Two-Headed Tuesday: You can(‘t) put a price on fame

Nicole Gibillini
Deputy Editor

Facebook is charging users to message celebrities? I’m sorry, what? That seems a bit unreasonable.

But let’s calm down for a second.

Facebook’s most recent money-grabbing attempt is only in the experimental phase right now—one the company is currently trying out in 36 countries. According to The Guardian, Facebook is charging users there up to 11 euros, about $14.50 Canadian, to private message celebrities and other people outside their circle of friends.

While the idea seems bizarre, especially for a free social networking site, it’s not entirely surprising.

This experiment is a sign Facebook may not be doing too well, and is trying to find additional sources of income.  This move is especially timely now that the social networking is on the stock exchange. But to all you celebrity-obsessed stalkers out there, I say relax.

Let’s look into the hypothetical future. If this fee were to become permanent, there are other free mediums by which you can attempt to contact high-profile people—Twitter being one example.

And if you are truly that passionate about contacting people outside of your circle, famous people in particular, then Facebook’s fee is a small price to pay. The company also notes the pre-paid message would go directly to the recipient’s inbox, as opposed to the “other” folder, which receives communication from outside senders—which could increase the changes of your message reaching the celebrity you’re trying to contact.

If this experiment becomes controversial, which it probably will, the likelihood of the messaging fee becoming a company-wide policy is slim. But if it’s enforced, and you don’t like it, then simply don’t use it.

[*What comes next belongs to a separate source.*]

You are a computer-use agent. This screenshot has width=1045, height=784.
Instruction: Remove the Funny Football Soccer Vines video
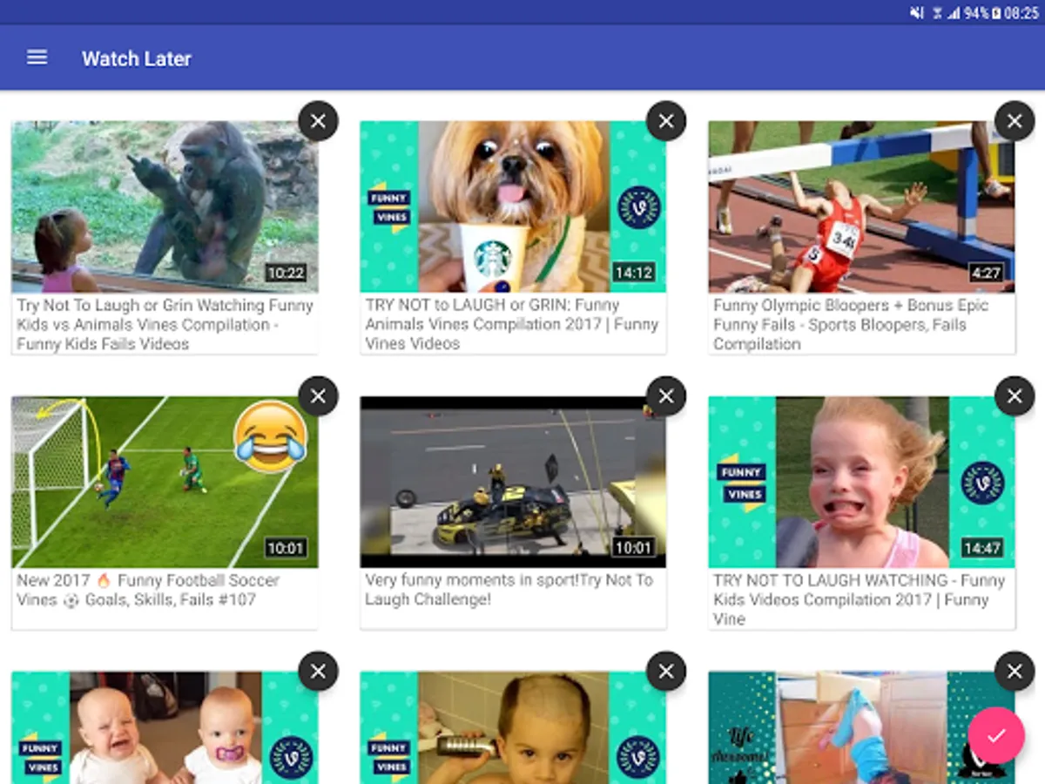(x=318, y=396)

Alternatively, you can say bye to Facebook for good, and use one of the other many social networking sites out there.

But seeing as this fee is only in the test stages, it’s not worth getting worked up over. If it turns into something bigger, and Facebook users are so willing to spend some money to get in touch with high-profile people, then let them.

 

Cam Parkes
Managing Editor

Honestly, I don’t even know why it’s necessary to present this argument, but here it is. Facebook has started charging some UK users up to £11 (about $17) to send messages to celebrities, and people outside their circle of friends.

Can no one see what an idiotic idea this is?

Let’s take the example of Olympic swimmer Tom Daley.  For the low price of £10.68 ($16.58) a user can send a message to Tom. That’s great and everything, but why the hell would you waste that money?

First of all, there’s no guarantee that Daley would even respond. And think about it—someone like him probably has better things to do than sit around on his Facebook all day, replying to the thousands and thousands of messages he’s likely to receive.

And secondly, even if you were to get a response, how can you possibly know it’s Tom Daley himself responding? Personally, I wouldn’t pay to send a celebrity a message, but if I were the type of person to do that, I wouldn’t be satisfied with a response from some social media person employed by them.

Another point—how do we even know that our message goes to who Facebook says it goes to? If celebrities have private Facebooks (and they do) why would they suddenly allow anyone with some extra cash to spam them? Do they get a percentage of the cut? Or—and this would bring up some ethical issues—is Facebook merely ignoring their privacy and passing on messages to make an extra buck?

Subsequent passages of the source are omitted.